BEGIN PAGE TEXT

B. Degree of Protection
The more difficult inquiry is to determine what procedures satisfy due process. The court below followed previous decisions of the District of Connecticut, see note 10 supra, which had ordered the Commission to provide the Morrissey v. Brewer, supra, and Gagnon v. Scarpelli, supra, safeguards.22 The Government, of course, argues that at most the procedures specified in Wolff v. McDonnell, supra,23 suffice.
It is a truism by now that “due process is flexible and calls for such procedural protections as the particular situation demands.” Morrissey v. Brewer, supra, 408 U.S. at 481, 92 S.Ct. at 2600. Thus, an independent analysis is needed in order to strike a proper balance between the interests of both the prisoner and the Government. See Mathews v. Eldridge, 424 U.S. 319, 335, 96 S.Ct. 893, 47 L.Ed.2d 18 (1976); Morrissey v. Brewer, supra, 408 U.S. at 481, *121992 S.Ct. 2593; Zurak v. Regan, 550 F.2d 86, 93-96 (2d Cir.), cert. denied, 433 U.S. 914, 97 S.Ct. 2988, 53 L.Ed.2d 1101 (1977).
The teaching of Wolff, supra, is that more formality in parole revocation proceedings is required than in prison disciplinary proceedings. This is partly because although a parolee is physically free, a prisoner is incarcerated; the forfeiture of good time does not immediately deprive a prisoner of his freedom. Accordingly, his liberty interest is not given as much weight as in contexts where liberty is immediately abridged:
Simply put, revocation proceedings determine whether the parolee will be free or in prison, a matter of obvious great moment to him. For the prison inmate, the deprivation of good time is not the same immediate disaster that the revocation of parole is for the parolee. The deprivation, very likely, does not then and there work any change in the conditions of his liberty. It can postpone the date of eligibility for parole and extend the maximum term to be served, but it is not certain to do so, for good time may be restored. Even if not restored, it cannot be said with certainty that the actual date of parole will be affected; and if parole occurs, the extension of the maximum term resulting from loss of good time may affect only the termination of parole, and it may not even do that.

END PAGE TEXT

• [DIRECTION] Carry the passage above on due-process protections for prisoners forward from its last sentence, in the same style.

BEGIN SUPPLIED INFORMATION

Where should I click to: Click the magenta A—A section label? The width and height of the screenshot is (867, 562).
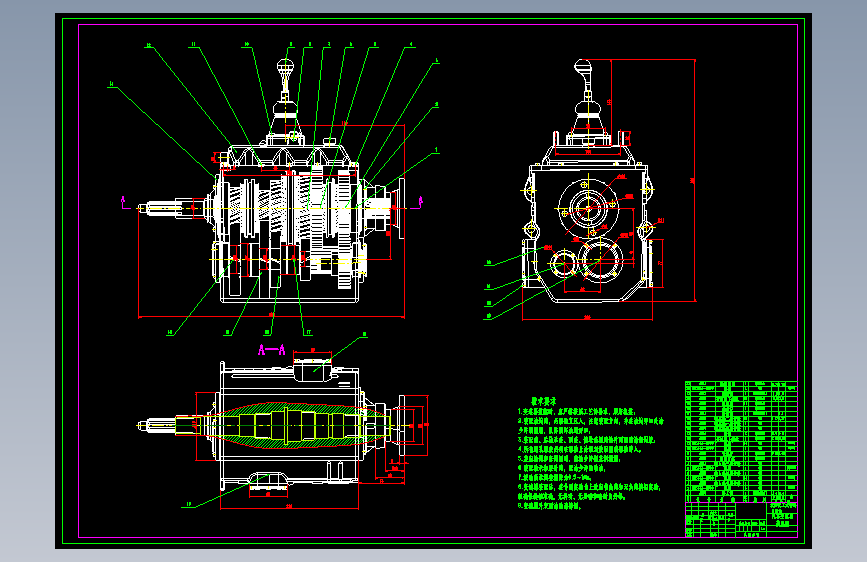click(x=271, y=350)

END SUPPLIED INFORMATION

• [EXERCISE RESULT]
418 U.S. at 560-61, 94 S.Ct. at 2977.
Additionally, the need to ensure that intra-prison tension, frustration, resentment, and retaliation are minimized justifies providing fewer procedural safeguards in the prison disciplinary setting. Id. at 556, 561-63, 94 S.Ct. 2963. In recognition of this substantial interest in preventing a disruptive prison environment, we recently held that Wolff procedures sufficiently accommodate an inmate’s interest in accurate factual assessment prior to his removal from New York’s temporary release program. Tracy v. Salamack, 572 F.2d 393, 397 & n.15 (2d Cir. 1978) (per curiam). Here we deal with an incarcerated prisoner who has already been granted parole subject to a future release date. Because the threat of prison disruption from adversary proceedings is no greater and no less than in prison disciplinary proceedings, the process detailed by Wolff is obviously a major point of reference for us, and the imposition of full Morrissey requirements is not proper. Thus we must reverse.
But because ultimate freedom itself is directly implicated in our case and is implicated only indirectly and indeed remotely if at all in the prison disciplinary context, Wolff is not the end of our analysis; a parole grantee although not yet free like a parolee has the taste of freedom in his mouth, the smell of freedom in the air, the touch of freedom within his grasp. Thus, parole rescissions fall somewhere between parole revocations and prison disciplinary proceedings, reflecting considerations of Morrissey in addition to those of Wolff. We have no reason constitutionally to pigeonhole rescission hearings under either case alone; as we read Mathews, indeed, we are compelled to do otherwise.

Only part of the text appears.